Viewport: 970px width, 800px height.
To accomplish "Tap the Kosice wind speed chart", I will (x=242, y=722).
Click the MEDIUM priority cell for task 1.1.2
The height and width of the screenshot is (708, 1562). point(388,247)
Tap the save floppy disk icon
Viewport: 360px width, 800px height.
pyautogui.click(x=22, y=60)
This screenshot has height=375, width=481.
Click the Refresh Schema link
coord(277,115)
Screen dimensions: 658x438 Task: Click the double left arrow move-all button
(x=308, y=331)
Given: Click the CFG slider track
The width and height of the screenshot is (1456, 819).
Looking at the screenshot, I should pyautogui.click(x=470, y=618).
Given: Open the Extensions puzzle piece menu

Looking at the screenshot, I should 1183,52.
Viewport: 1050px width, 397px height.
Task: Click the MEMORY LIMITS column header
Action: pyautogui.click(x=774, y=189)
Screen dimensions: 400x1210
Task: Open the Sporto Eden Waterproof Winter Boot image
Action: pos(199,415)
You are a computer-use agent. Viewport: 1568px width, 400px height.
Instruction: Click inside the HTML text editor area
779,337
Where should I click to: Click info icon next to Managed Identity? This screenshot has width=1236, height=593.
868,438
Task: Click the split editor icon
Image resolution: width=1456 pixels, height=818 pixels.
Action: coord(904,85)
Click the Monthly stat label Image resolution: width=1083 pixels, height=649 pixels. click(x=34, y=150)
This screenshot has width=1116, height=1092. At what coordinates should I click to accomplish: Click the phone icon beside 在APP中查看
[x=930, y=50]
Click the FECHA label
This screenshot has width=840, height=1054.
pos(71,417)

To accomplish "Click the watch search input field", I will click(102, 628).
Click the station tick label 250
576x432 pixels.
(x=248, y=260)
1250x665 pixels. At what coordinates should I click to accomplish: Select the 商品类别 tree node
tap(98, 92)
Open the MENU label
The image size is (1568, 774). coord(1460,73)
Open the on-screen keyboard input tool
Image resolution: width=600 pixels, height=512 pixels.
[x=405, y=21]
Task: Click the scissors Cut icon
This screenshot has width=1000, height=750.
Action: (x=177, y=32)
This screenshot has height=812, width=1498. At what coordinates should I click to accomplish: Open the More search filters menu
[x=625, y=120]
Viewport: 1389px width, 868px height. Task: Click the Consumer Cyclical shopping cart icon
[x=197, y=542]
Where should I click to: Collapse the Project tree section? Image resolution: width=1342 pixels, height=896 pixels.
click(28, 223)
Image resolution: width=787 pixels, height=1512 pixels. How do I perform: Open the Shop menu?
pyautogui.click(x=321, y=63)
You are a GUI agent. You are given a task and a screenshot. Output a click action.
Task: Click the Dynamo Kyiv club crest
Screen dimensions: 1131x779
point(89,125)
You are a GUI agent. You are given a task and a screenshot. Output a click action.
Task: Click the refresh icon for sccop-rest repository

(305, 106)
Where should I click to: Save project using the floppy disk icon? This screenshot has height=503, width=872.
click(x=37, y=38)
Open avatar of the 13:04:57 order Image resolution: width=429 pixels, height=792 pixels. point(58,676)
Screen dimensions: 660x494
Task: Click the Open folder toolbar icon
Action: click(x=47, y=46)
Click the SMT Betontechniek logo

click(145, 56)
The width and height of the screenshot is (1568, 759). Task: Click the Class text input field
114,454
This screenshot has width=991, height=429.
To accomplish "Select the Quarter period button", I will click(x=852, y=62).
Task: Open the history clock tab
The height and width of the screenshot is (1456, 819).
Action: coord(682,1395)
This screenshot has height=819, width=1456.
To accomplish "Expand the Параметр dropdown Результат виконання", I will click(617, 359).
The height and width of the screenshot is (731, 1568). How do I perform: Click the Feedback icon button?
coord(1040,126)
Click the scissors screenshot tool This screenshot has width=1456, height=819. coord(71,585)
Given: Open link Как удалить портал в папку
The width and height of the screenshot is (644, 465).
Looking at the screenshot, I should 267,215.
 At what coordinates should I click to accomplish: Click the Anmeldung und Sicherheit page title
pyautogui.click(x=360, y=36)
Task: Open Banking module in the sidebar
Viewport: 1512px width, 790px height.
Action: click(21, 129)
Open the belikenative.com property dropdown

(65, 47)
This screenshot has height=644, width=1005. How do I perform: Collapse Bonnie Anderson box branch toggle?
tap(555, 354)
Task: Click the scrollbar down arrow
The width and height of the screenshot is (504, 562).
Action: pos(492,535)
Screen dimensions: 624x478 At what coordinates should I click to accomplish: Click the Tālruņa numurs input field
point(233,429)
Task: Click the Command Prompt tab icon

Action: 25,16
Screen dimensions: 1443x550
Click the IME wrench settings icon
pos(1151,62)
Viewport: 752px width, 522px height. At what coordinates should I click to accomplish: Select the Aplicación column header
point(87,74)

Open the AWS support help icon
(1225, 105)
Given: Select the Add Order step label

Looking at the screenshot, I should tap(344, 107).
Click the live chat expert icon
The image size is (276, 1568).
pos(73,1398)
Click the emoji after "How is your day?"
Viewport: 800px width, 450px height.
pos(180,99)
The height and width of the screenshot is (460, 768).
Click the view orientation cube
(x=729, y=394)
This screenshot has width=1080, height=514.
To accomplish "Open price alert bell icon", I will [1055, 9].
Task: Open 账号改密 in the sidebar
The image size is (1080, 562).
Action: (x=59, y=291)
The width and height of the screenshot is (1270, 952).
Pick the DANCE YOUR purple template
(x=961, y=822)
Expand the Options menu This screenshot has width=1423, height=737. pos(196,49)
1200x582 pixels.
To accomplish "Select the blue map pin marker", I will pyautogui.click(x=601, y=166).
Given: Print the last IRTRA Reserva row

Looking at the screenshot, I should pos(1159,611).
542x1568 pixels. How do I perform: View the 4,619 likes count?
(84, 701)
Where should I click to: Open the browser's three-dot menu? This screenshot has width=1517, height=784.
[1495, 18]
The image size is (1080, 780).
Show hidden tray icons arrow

Problem details: Please copy out, character for character, the part of the records that opens with the line containing "Viewport: 752px width, 522px" and closes at the end of the records.

Response to the exercise:
Viewport: 752px width, 522px height. At what coordinates should I click to accomplish: Select the Aplicación column header
point(87,74)

Open the AWS support help icon
(1225, 105)
Given: Select the Add Order step label

Looking at the screenshot, I should tap(344, 107).
Click the live chat expert icon
The image size is (276, 1568).
pos(73,1398)
Click the emoji after "How is your day?"
Viewport: 800px width, 450px height.
pos(180,99)
The height and width of the screenshot is (460, 768).
Click the view orientation cube
(x=729, y=394)
This screenshot has width=1080, height=514.
To accomplish "Open price alert bell icon", I will [1055, 9].
Task: Open 账号改密 in the sidebar
The image size is (1080, 562).
Action: (x=59, y=291)
The width and height of the screenshot is (1270, 952).
Pick the DANCE YOUR purple template
(x=961, y=822)
Expand the Options menu This screenshot has width=1423, height=737. pos(196,49)
1200x582 pixels.
To accomplish "Select the blue map pin marker", I will pyautogui.click(x=601, y=166).
Given: Print the last IRTRA Reserva row

Looking at the screenshot, I should pos(1159,611).
542x1568 pixels. How do I perform: View the 4,619 likes count?
(84, 701)
Where should I click to: Open the browser's three-dot menu? This screenshot has width=1517, height=784.
[1495, 18]
The image size is (1080, 780).
Show hidden tray icons arrow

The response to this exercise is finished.